▼▼▼

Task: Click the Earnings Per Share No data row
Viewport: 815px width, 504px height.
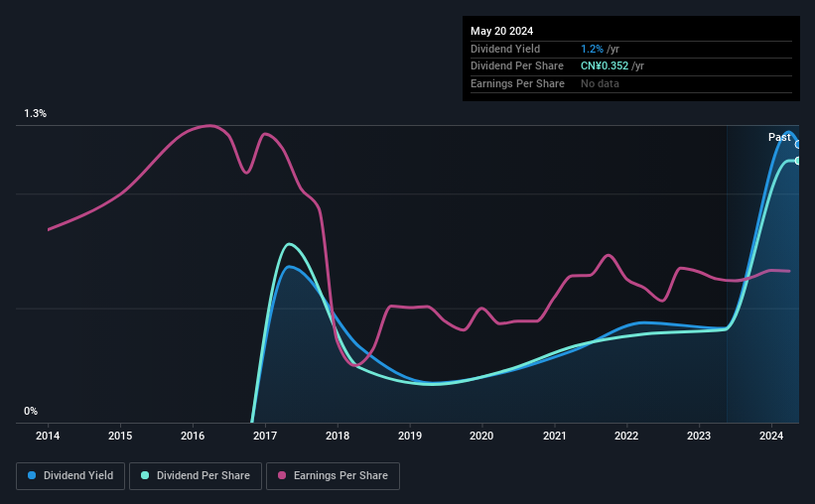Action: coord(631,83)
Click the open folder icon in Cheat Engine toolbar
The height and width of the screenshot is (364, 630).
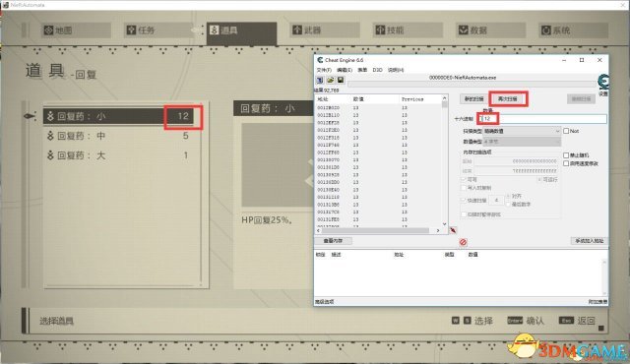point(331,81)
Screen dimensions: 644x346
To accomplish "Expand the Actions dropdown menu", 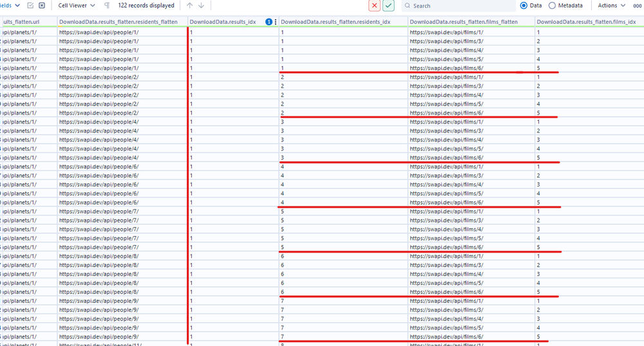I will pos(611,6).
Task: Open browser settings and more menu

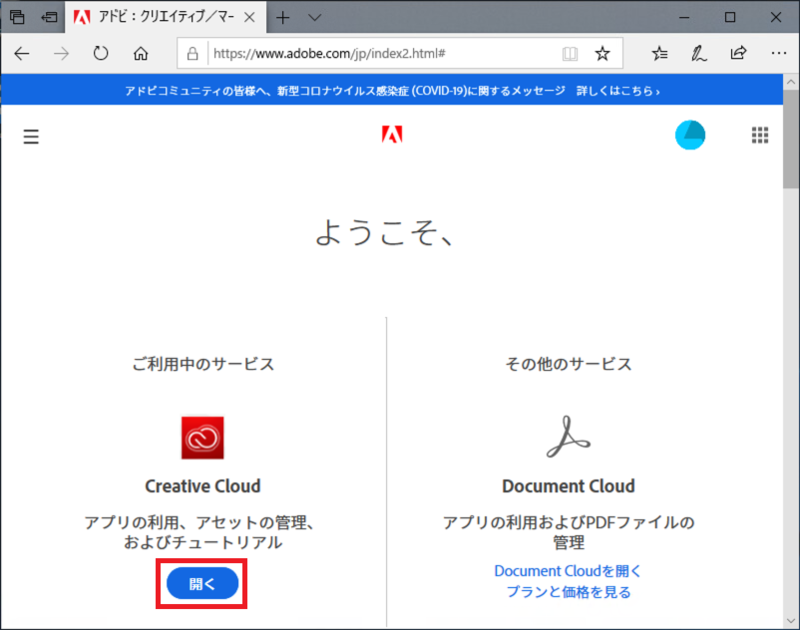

▲▲▲

**What you need to do**
Search the data above for the string "Task" and return every line that has it.

**Solution to this problem**
Task: Click the Earnings Per Share No data row
Task: Open browser settings and more menu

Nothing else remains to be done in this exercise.